Fondée aussi sur les racines apocalyptiques, la deuxième caractéristique de l’ontologie iconique est eucharistique ou sacramentelle[67]. L’ontologie de l’icône est eschatologique justement parce qu’elle est eucharistique. Entre les deux aspects existe une réciprocité et une unité intrinsèque. Selon Zizioulas, « L’eucharistie "iconise", εἰκονίζει, les choses futures et elle ne les symbolise pas – il y a une grande différence – "iconise" veut dire qu’elle les manifeste dans leur réalité sous les formes et les façons du présent »[68]. Dans l’Eucharistie, nous situons tous les événements du passé et du présent dans le cadre du Royaume, non pas d’une manière psychologique (c’est-à-dire par un déplacement de notre imagination vers le futur) mais ontologiquement afin de leur accorder une hypostase. L’avenir est la cause et non pas l’effet : c’est ce paradoxe qu’exprime l’anaphore de Jean Chrysostome de la liturgie byzantine, en parlant du souvenir (ἀνάμνησις) du Royaume à venir[69]. En manifestant l’identité eschatologique de l’Église, l’Eucharistie devient sa phénoménologie[70]. Enfin, nous devons souligner aussi la dimension pneumatologique de l’ontologie eucharistique, puisque l’eucharistie et chaque sacrement présupposent ou dépendent de l’épiclèse de l’Esprit. D’après Zizioulas, c’est donc l’Esprit qui réalise cette fonction iconique et cette dialectique entre l’histoire et l’eschatologie[71].

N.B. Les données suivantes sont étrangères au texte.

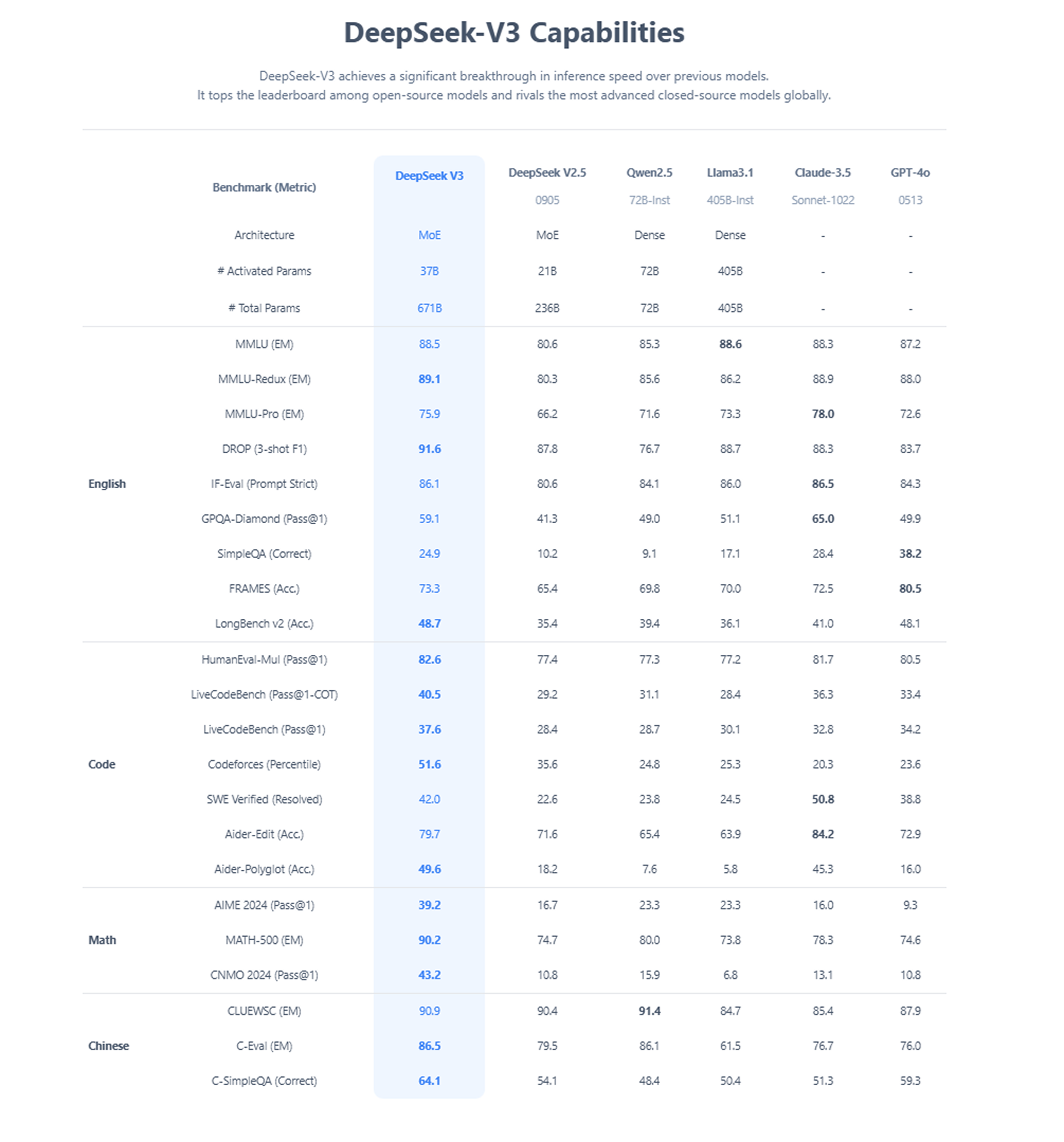
Task: Click the Chinese category label
Action: tap(109, 1045)
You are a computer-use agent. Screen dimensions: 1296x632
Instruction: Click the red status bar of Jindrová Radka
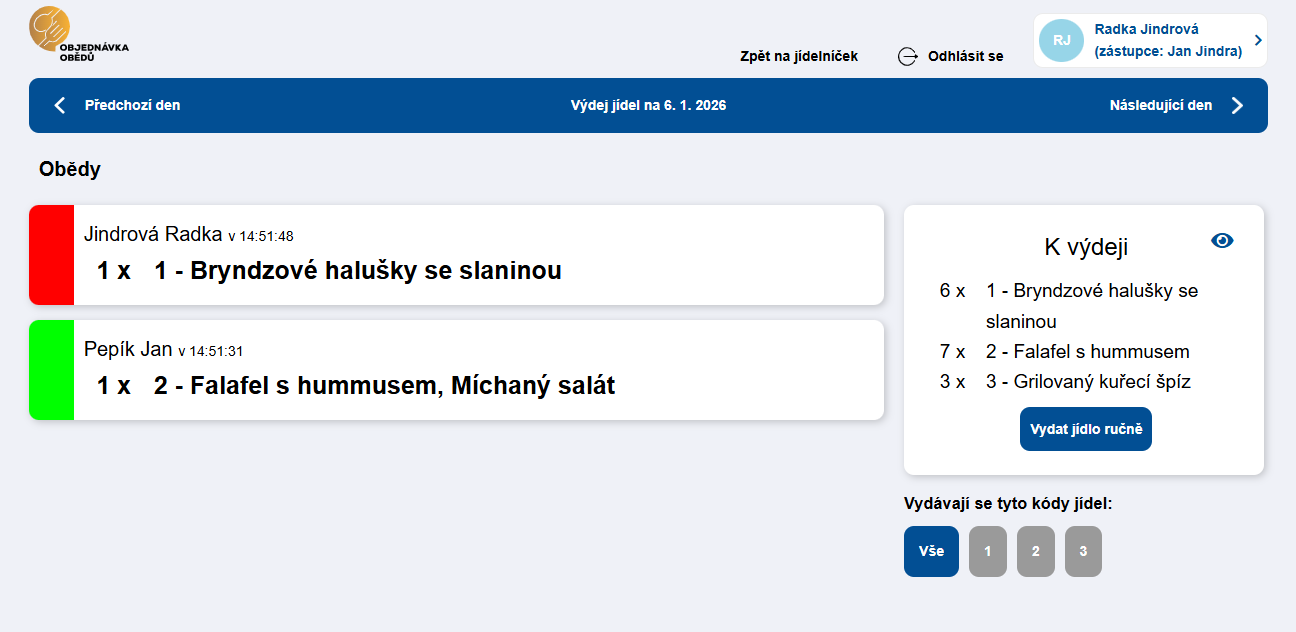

De l’ontologie eucharistique découle le troisième aspect, relationnel comme le nomme Zizioulas. L’ontologie relationnelle est celle de la « personnalité corporative »[72] du Christ, « et qui a à faire avec la pneumatologie et la théologie trinitaire »[73]. Il faut entendre l’aspect relationnel de l’ontologie iconique sur deux niveaux. Le premier implique la relation ou « communion » qui existe entre l’icône et la vérité ou le prototype : « en étant iconique dans son existence, l’Église est deux choses : a) elle est l’image de quelque chose d’autre qui la transcende, d’où à nouveau son entité relationnelle ; b) elle est si transparente dans ses institutions et sa structure qu’elle permet toujours aux réalités eschatologiques de se refléter en elles »[74]. Cette ontologie relationnelle ou iconique, selon lui, ne se réalise que dans le contexte du culte, qui s’avère être le moment par excellence où transcendance et transparence sont vécues. D’où le deuxième niveau de cet aspect, qui concerne l’existence historique de l’Église, à savoir sa structure et ses institutions, qui sont aussi relationnelles. Célébrer le culte et surtout l’eucharistie présuppose une communauté, une communion, un tissu de relations interdépendantes, qui constitue finalement l’être ecclésial ou iconique, ou relationnel de l’Église. Les implications de l’ontologie relationnelle se manifestent davantage au sujet des ministères. Ces derniers se placent toujours dans le contexte eucharistique et relationnel que l’ontologie iconique impose. Ainsi, si l’évêque est appelé « icône » ou τύπος du Christ, c’est parce que tout dans l’Eucharistie, et par extension dans l’Église (qui tire son identité de l’Eucharistie), est icône, reflet du Royaume dans l’histoire[75].

Conclusion

Nous avons proposé une synthèse de la compréhension de la notion d’icône chez Jean Zizioulas. Pour lui, la différence capitale entre l’icône platonicienne et l’icône chez les Pères est d’ordre eschatologique. Parallèlement, Zizioulas soutient que l’icône n’est pas un signe vide mais qu’elle a un contenu ontologique. Non seulement l’image remonte à son prototype, mais elle participe aussi à la réalité ultime et eschatologique. Dès lors, il propose une ontologie iconique qui est à la fois eschatologique, eucharistique et relationnelle. À partir de cela, nous avons tenté de conceptualiser la notion d’icône et de préciser ce que Zizioulas appelle ontologie iconique. Cette approche épistémologique du concept-clé d’icône est nécessaire pour comprendre plusieurs problématiques abordées par Jean Zizioulas, son eschatologie, ainsi que sa lecture des textes patristiques.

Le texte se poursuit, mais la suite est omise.